Linux in a Windows World

8.1. The Principles Behind LDAP

At its core, LDAP is a protocol for exchanging data between computers. The LDAP protocol has been independently implemented in several packages, but understanding what problems LDAP is intended to solve will help you understand its features and implementations. As a practical matter, you must also pick an LDAP implementation to run on your LDAP server, as well as LDAP clients for systems that should authenticate against the server.

8.1.1. The Problem: Providing a Network-Accessible Directory

Directories, and LDAP in particular, are tools for storing data. At this level of analysis, directories are similar to databases. In order to understand directories, though, you should understand a couple of key differences between directories and databases:

• Directories are designed to be read more often than they're written; databases are designed for more equal distribution of read and write accesses. This characteristic simplifies many aspects of a directory's design and can lead to faster lookups in directories.

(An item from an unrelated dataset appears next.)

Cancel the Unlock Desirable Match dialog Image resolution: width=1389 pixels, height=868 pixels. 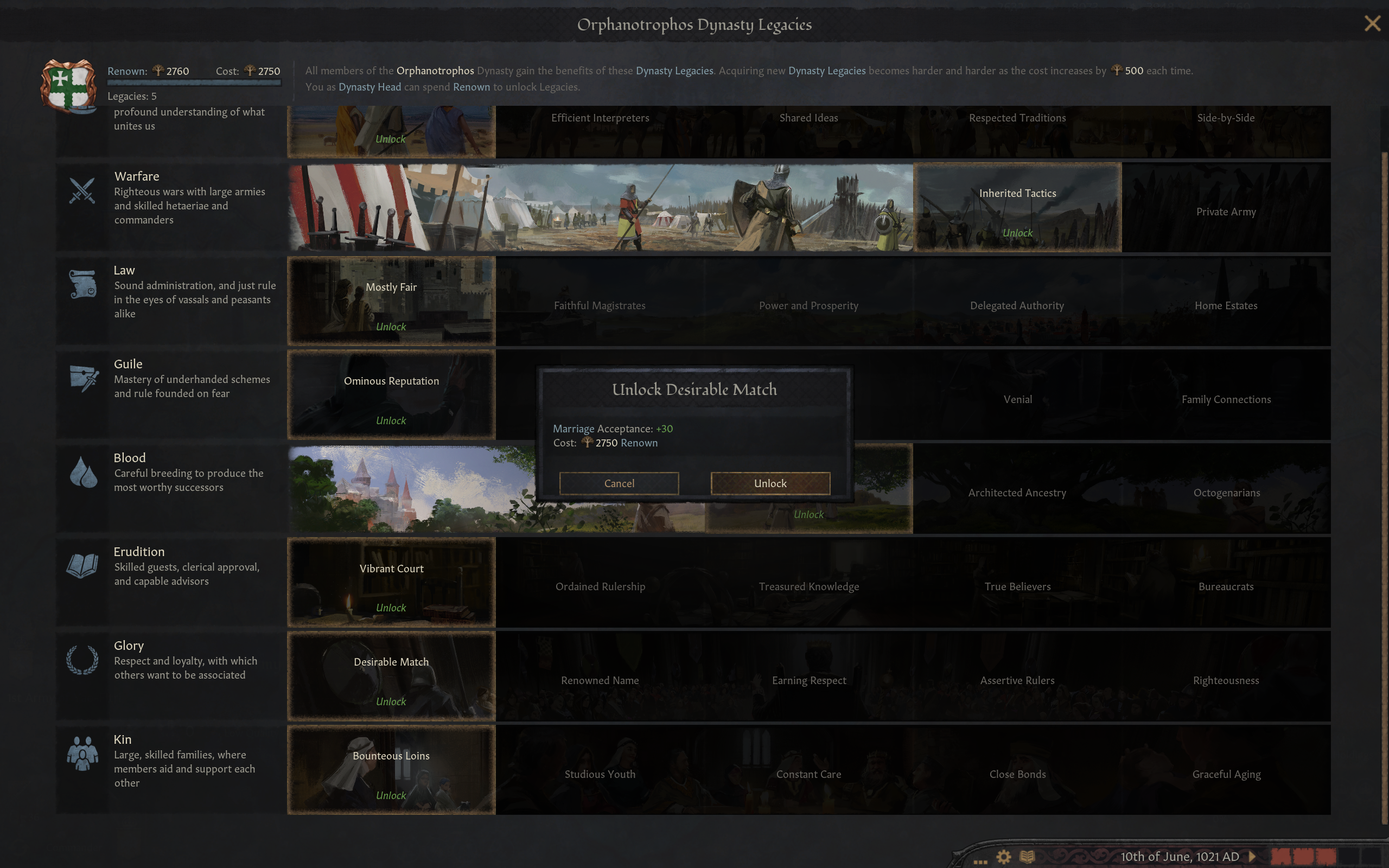point(619,483)
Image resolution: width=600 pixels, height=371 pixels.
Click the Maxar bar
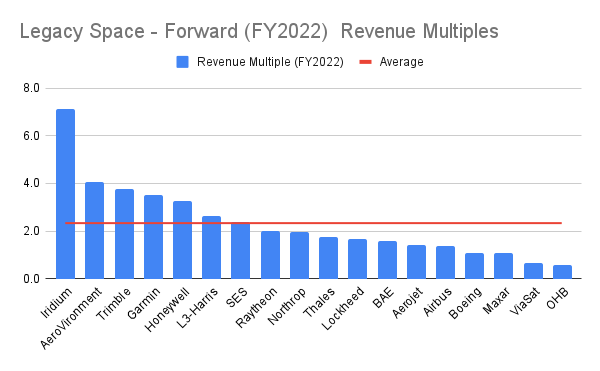504,266
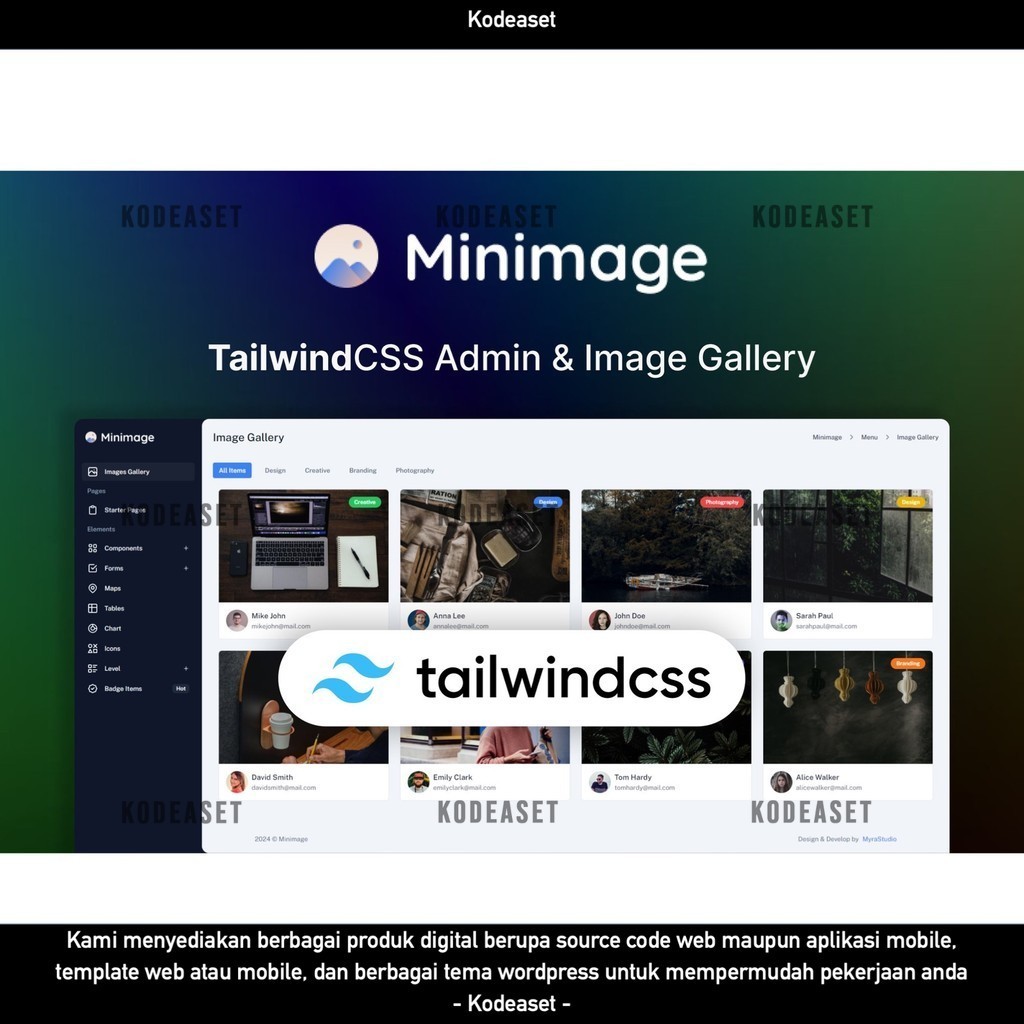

• The internal structure of databases is designed to support easy sorting and cross-referencing, but the entries are otherwise unstructured. Directories, by contrast, use a hierarchical structure but are less easily sorted than database entries.

LDAP provides tools that enable accessing directories across a network, with the goal of centralizing this information. The central directory can host a variety of information. For instance, it might hold individuals' computer account information, telephone numbers, office numbers, birth dates, departmental affiliations, and so on. This information is unlikely to change frequently, and individuals throughout an organization may have need to access it. Thus, a network-accessible directory protocol is the ideal way to store such information.

One important characteristic of LDAP is that it's a protocol description. The actual data storage can be in any of several different forms, depending on the features of the LDAP server you choose. For instance, an LDAP server might use plain-text files, a proprietary binary format, or a well-documented database file format. The choice of backend data file format doesn't affect the operations that can be performed by clients, but it may influence the server's overall performance level.

8.1.2. LDAP Terminology and Features

LDAP documentation is filled with its own jargon. Some LDAP terms should be familiar to most Linux administrators, but some of it is unique or used oddly:

Directory

This term, as already described, refers to a data-storage system. Note that the term is unrelated to a filesystem directory, although the two types of directories do have certain common features, such as being methods of data storage. A directory tree refers to the entire collection of structured entries in the directory.

Attributes

An LDAP attribute is similar to a variable in a programming language; it's a named identifier for data stored in the directory. Attributes, though, can sometimes hold multiple values.

Object class

Every entry in a directory is a member of an object class, which defines a collection of attributes for data. You set the object class by setting the objectClass attribute to a particular value. For instance, when using LDAP to handle accounts, you'll use the posixAccount class, among others. This class defines attributes called uid, userPassword, and so on, to store account information.

Schema

This is a way to define several object classes at once. LDAP implementations ship with standardized schema files that provide many predefined object classes, including some that are useful for handling user accounts. (The schema is a structure for holding data, not the data itself.)

DC

A domain component identifies the scope of an entry or of an entire tree. Typically, you'll set dc= attributes that correspond to your DNS domain or subdomain name.

DN

A distinguished name is the name of an attribute along with a description of where the entry belongs in the directory tree. It's described in more detail later in this chapter.

OU

An organizational unit is a common subdivision in a directory. It's often used to separate departments from one another within a single organization, enabling (for instance) duplication of usernames in two different departments.

LDIF

The LDAP Data Interchange Format describes information in a way that LDAP can understand. It's covered in more detail later in this chapter.

LDAP directories are often represented in graphical form, such as that shown in Figure 8-1. In practice, these trees are constructed through the data you place in individual entries, which appear at the nodes in the tree. The topmost entry in the tree (dc=pangaea,dc=edu in Figure 8-1), or its root, defines the naming context of the directory. In this example, the naming context includes two DCs, which together are equivalent to the pangaea.edu DNS domain.

8.1.3. LDAP Software

Of course, you need actual software to implement an LDAP server. In Linux, the most popular LDAP package is OpenLDAP, which is headquartered at http://www.openldap.org. Other LDAP packages are available, though, and some are popular on non-Linux systems. The most notable of these is probably Microsoft's Active Directory, which incorporates LDAP and Kerberos functionality. Other products include Sun's SunOne and Novell's eDirectory.

Because OpenLDAP is the most common LDAP package for Linux, the rest of this chapter uses it as an example, at least for server operations. In particular, this chapter describes OpenLDAP 2.2. LDAP client configuration should be the same even if you use another LDAP server, though. Many details differ for other LDAP servers, so if you choose to use one, you'll have to consult its documentation to learn how it differs from OpenLDAP.